Input for this task: Begin

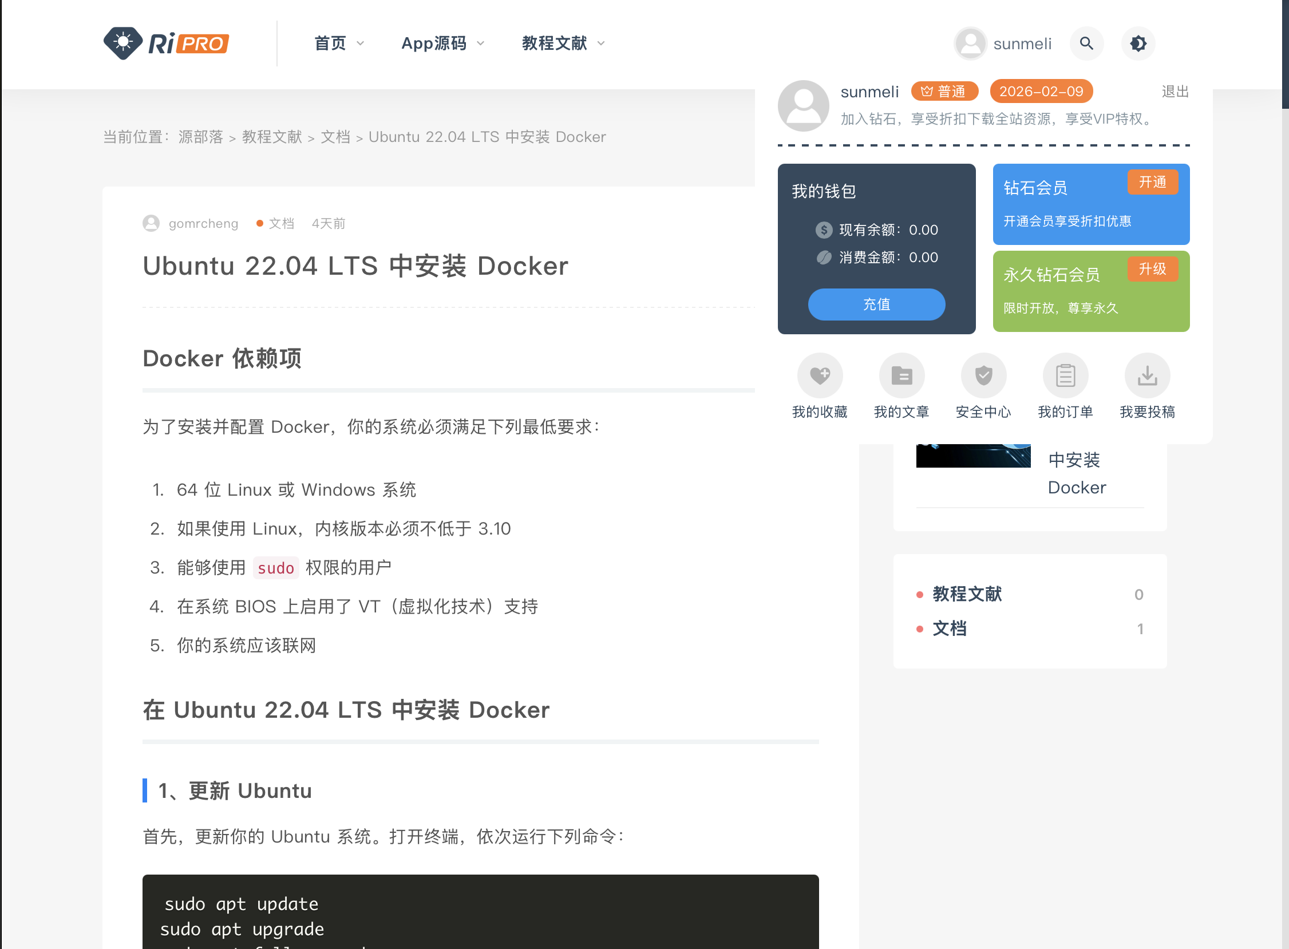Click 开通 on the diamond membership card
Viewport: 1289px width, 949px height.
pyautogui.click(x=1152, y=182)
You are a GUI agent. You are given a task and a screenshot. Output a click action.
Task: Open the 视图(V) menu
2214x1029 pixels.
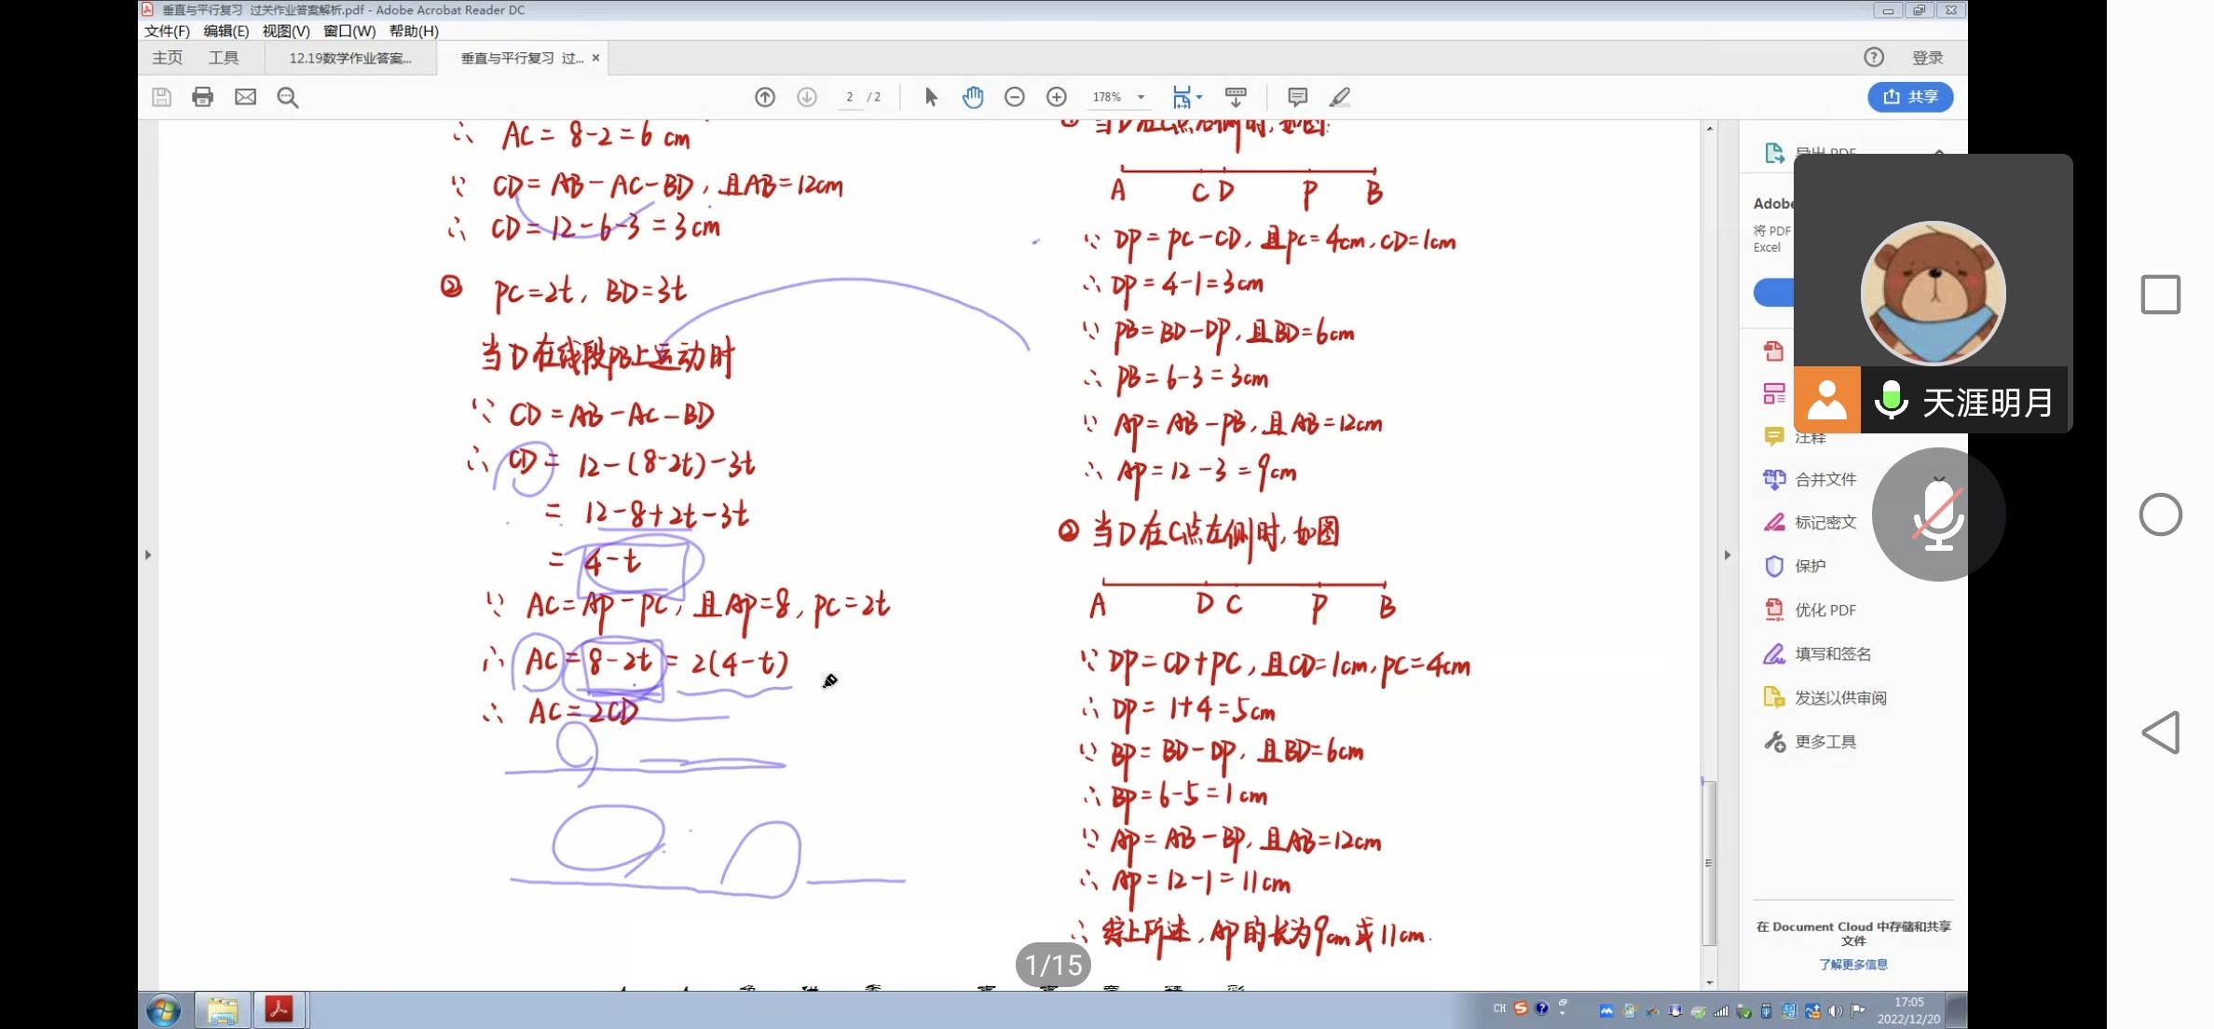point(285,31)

Input for this task: End

■ How to complete this task
Begin with the line holding "You are a GUI" and end with the last line of the listing. Reproduce each of those lines exactly, and leave every picture out.

■ Exercise output
You are a GUI agent. You are given a task and a screenshot. Output a click action.
Task: Open the 视图(V) menu
2214x1029 pixels.
point(285,31)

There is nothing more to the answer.